投稿元:
レビューを見る
倫理の授業でヘーゲルの弁証法や人倫の体系で大苦戦する中、ネタ探しのため読んでみたもの。
本の内容は、ヘーゲルの略歴や弁証法、それを社会に当てはめる形での人倫の形態(家族‐市民社会‐国家)について概説されている。特に本の表題にもある通り、人倫の各形態の説明に多くが割かれている。

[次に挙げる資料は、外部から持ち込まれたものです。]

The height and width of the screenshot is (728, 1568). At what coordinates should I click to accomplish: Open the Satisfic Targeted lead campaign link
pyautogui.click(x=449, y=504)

ヘーゲルを語ろうとすると、大概、保守主義者や国家主義者がヘーゲルの国家論を用いて愛国心や戦争の正当性を主張するのが常になりがちである(事実、そのように読めてしまうからである)。しかし、著者は社会倫理学・福祉の視点から、市民社会での共助・協働にウェイトを置き、そこでもカバーできないものを国家が担うのがヘーゲルの考えだということを読み取っていく。なるほど、個人の意思や自由の実現が国家という次元で完成するのならば、国家は当然ながら、個人の意思・自由・権利を尊重し、なおかつそれらに支えられた市民社会を前提にしなければ機能しない。使い古された言葉だが、「市民社会」ということから「国家」を語ろうとするヘーゲルの視点は、まさに公共哲学的な視点であるとも言えるのだ。保守主義者らが言うように、国家や共同体がなくては個人の人格や道徳心なるものは完成しないだろう。しかし、国家や共同体も、その個人を前提にしている以上、諸個人の活躍するフィールドを阻害することがあってはならないのだ。
時代的な限界もあるが、ヘーゲルは「諸個人が互いに協働し共に創造していく社会」を見ていたのだろう。それこそが人倫の完成態である「国家」であり、現実世界での客観的自由の実現となるわけだから。